Armorel listened without much interest. She wondered vaguely how Dorcas would look in a golden crown, and hoped that she might not laugh when she should be permitted to gaze upon her thus wonderfully adorned. Then she listened in silence while these thinkers followed up their speculations on the next world and the decrees of Heaven, with the freedom of their kind. A strangely brutal freedom! It consigns, without a thought of pity, the majority of mankind to a doom which they are too ignorant to realise and too stupid to understand. The deceased lady, it was agreed, might, perhaps—though this was by no means certain—have fallen under Conviction of Sin at some remote period, before any of them knew her. Not since, that was certain. And as for her husband, he was cut off in his sins—like all the Roseveans, struck down in his sins, without a warning. So that if the old lady expected to meet him, after their separation of nearly eighty years, on the Shores of Everlasting Praise, she would certainly be disappointed, because he was otherwise situated and disposed of. Therefore she might just as well go up old and wrinkled. This kind of talk was quite familiar to Armorel, and generally meant nothing to her. The right of private judgment is claimed and freely exercised in Scilly, where that branch of the Church Catholic called Bryanite greatly flourishes.

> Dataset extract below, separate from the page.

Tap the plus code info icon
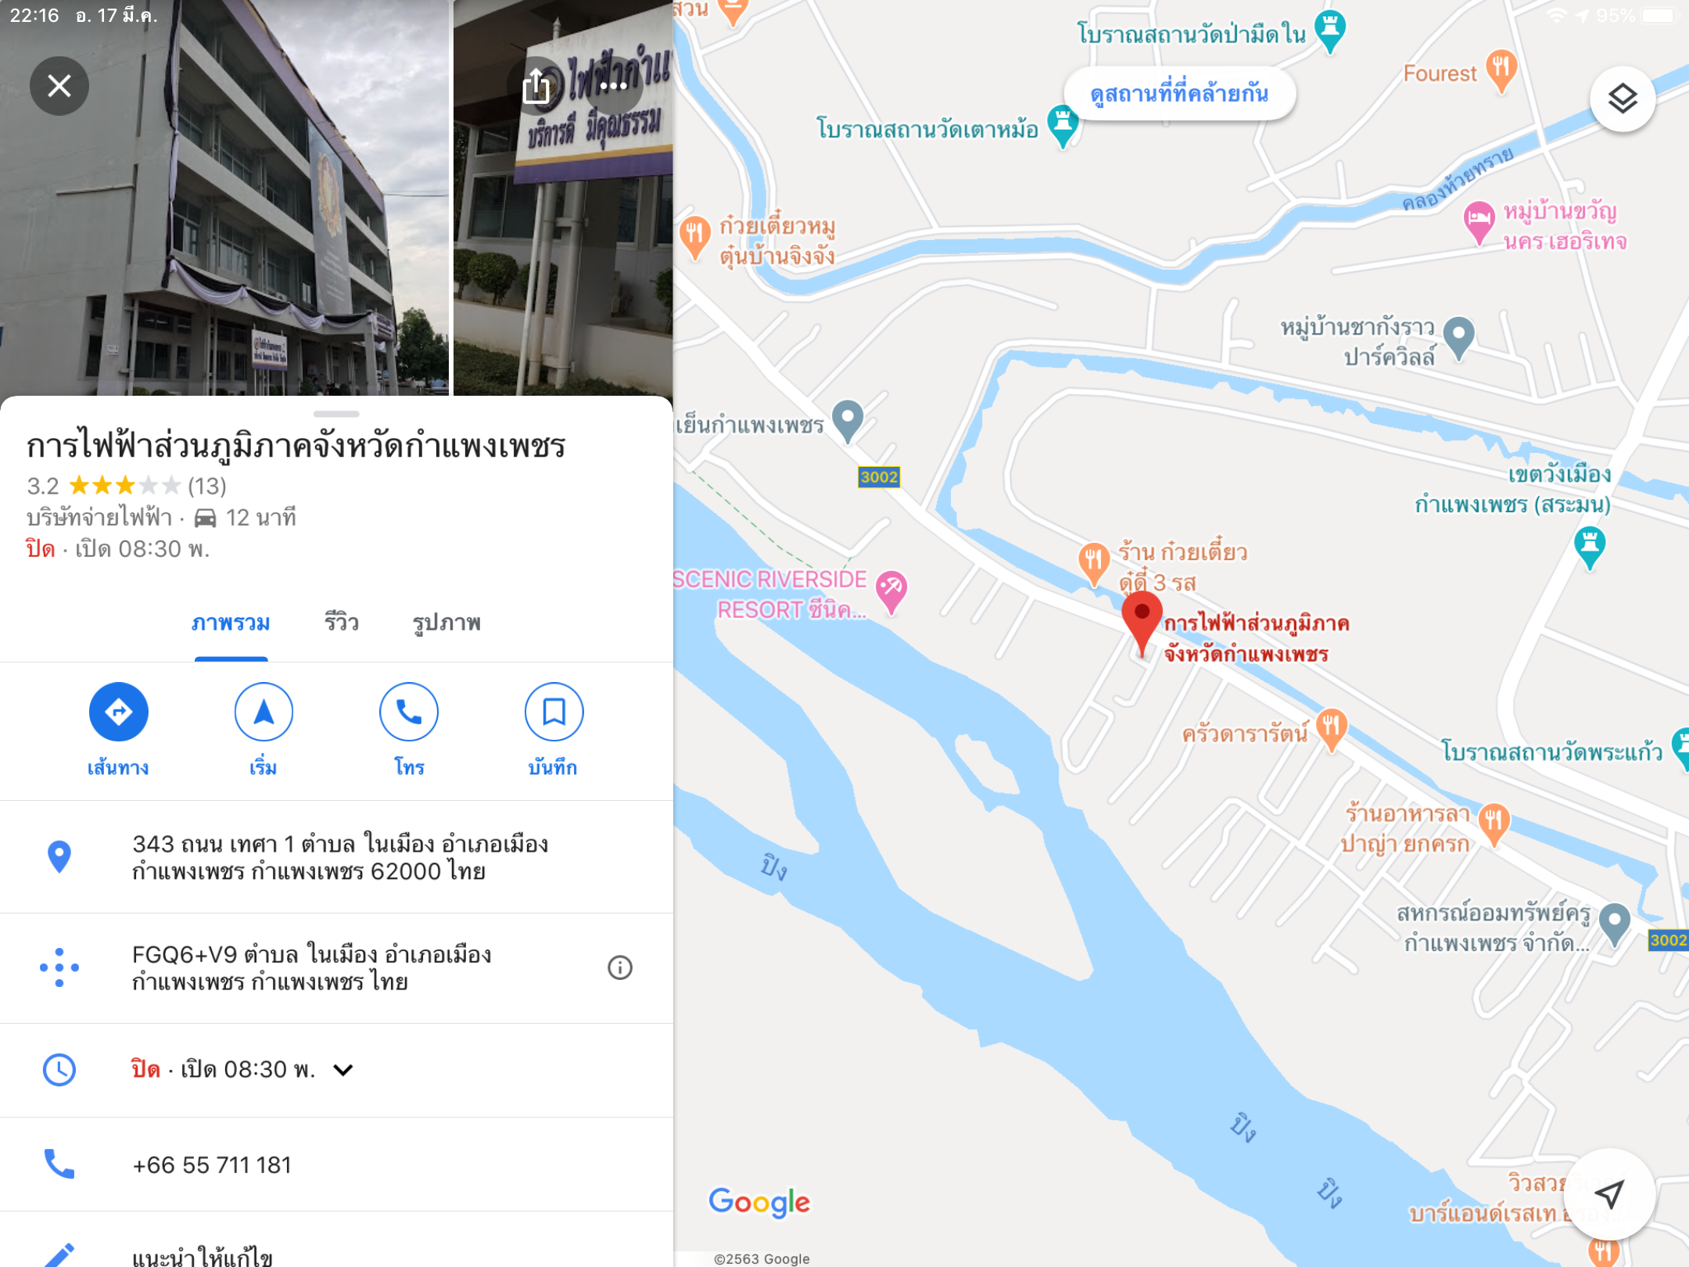The width and height of the screenshot is (1689, 1267). click(x=620, y=967)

Formerly, she would have passed over this talk without heeding. Now, she had begun to think of these as well as of many other things. Roland's words on religious things startled her into thinking. She listened, therefore, wondering what view people like Roland Lee would take of her great-grandfather's present condition, and of the poor old lady's prospects of meeting him again. Then her thoughts wandered from these nebulous speculations, and she heard no more, though the conversation became lurid with the flames of Tartarus, and these old religioners gloated over the hopeless sufferings of the condemned. A sweet and holy thing, indeed, has mankind made of the Gospel of Great Joy!

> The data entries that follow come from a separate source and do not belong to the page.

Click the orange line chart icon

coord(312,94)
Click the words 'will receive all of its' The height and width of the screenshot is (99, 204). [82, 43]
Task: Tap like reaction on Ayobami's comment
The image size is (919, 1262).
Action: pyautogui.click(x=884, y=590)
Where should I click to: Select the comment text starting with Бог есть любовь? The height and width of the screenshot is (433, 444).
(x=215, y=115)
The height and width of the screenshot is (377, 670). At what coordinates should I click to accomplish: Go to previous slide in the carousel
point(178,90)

Before they separated, Chessun rose and left the room noiselessly. Armorel had no experience of the situation, but she knew that something was going to be done, something connected with the impending funeral—something solemn.

In fact, Chessun returned after ten minutes or a quarter of an hour, the others making a pretence of expecting nothing. Doctrinal meditation was written on Justinian's brow: resignation on that of Dorcas. Chessun bore in her hands a tray with glasses and a silver tankard filled with something that steamed. It was a posset, made with biscuits, new milk and sherry, nutmeg and sugar—an emotional drink, strong, sweet, comforting, very good for mournful occasions, but, of late years, unfortunately, gone out of fashion.

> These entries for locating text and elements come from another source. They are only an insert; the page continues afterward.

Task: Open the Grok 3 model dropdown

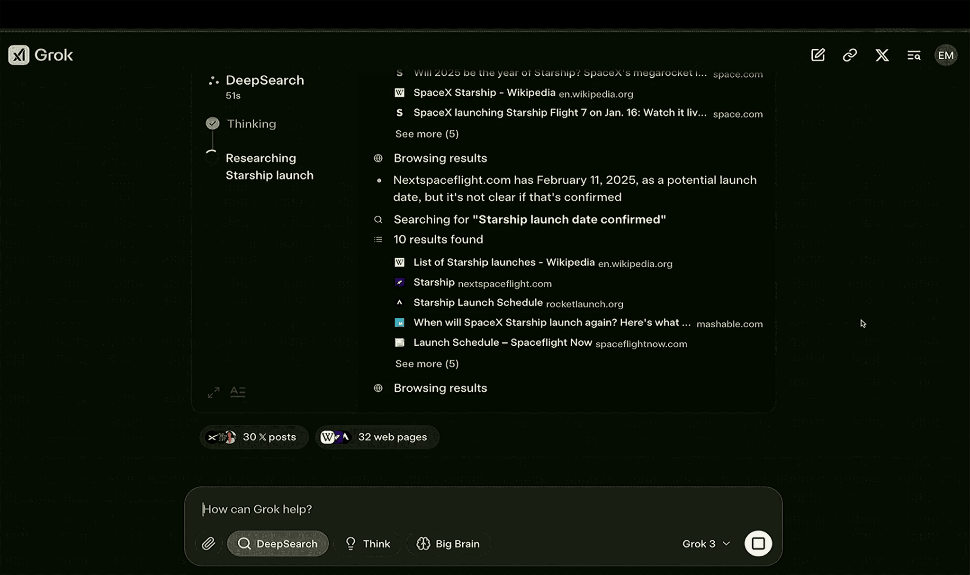Action: click(705, 543)
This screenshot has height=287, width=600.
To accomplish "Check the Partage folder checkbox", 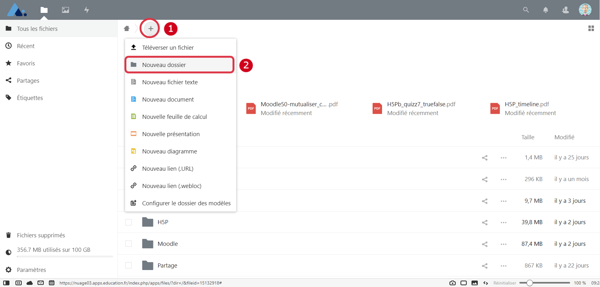I will 129,266.
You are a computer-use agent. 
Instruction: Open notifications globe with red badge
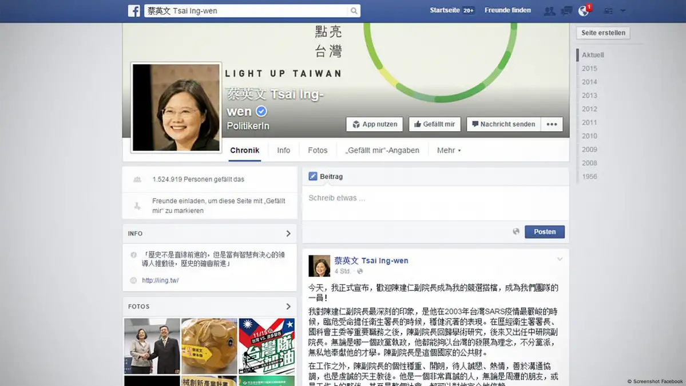(x=584, y=11)
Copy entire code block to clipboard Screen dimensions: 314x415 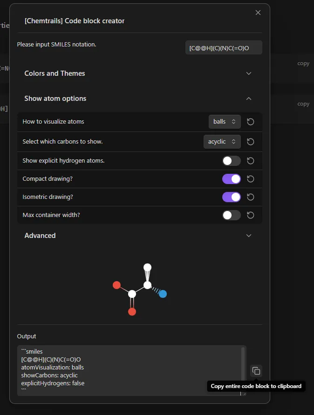(x=256, y=371)
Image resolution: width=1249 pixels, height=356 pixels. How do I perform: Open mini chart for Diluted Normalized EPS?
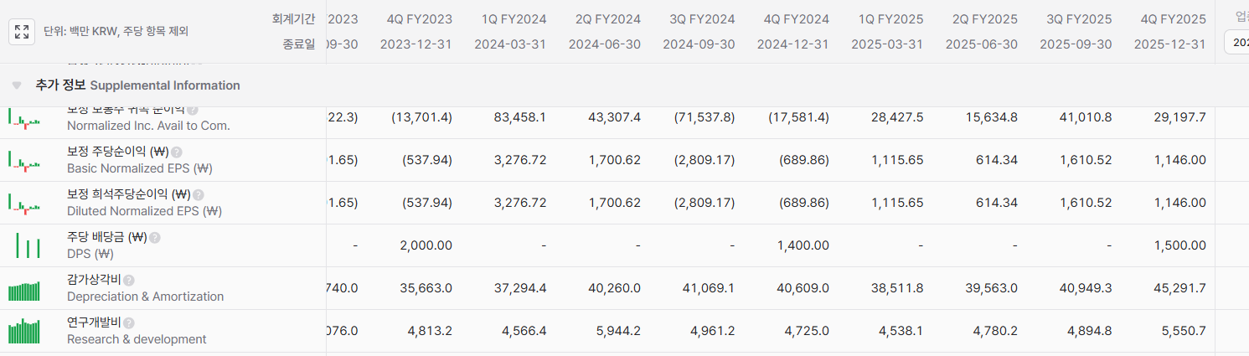coord(24,203)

They all had a glass, the two women moaning over their glasses, and the old man shaking his head. Then they went to bed.

They had a posset every night until the funeral. They buried the ancient dame on Bryher. A boat carried the coffin across the water to the landing-place in New Grinsey Sound, behind which stands the little old church with its churchyard. Armorel and her household followed in one of the family boats, as in a mourning-carriage. All the people of Tresco and Bryher were present at the funeral; and most of them came across to Samson after the ceremony to drink a glass of wine and eat a slice of cake, the women no longer wailing and the men no longer shaking their heads.

All the Roseveans who have escaped the vengeance of Mr. Fletcher's terrible bag lie in Bryher churchyard. They are mostly widows, poor things! They sleep alone, because their husbands' bones lie about among the tall weeds in the tranquil depths of the ocean.

And Armorel, looking forward, thought with terror of the long, silent evenings, while the old serving-folk would sit round in the firelight, silent, or saying things that might as well have been left unsaid.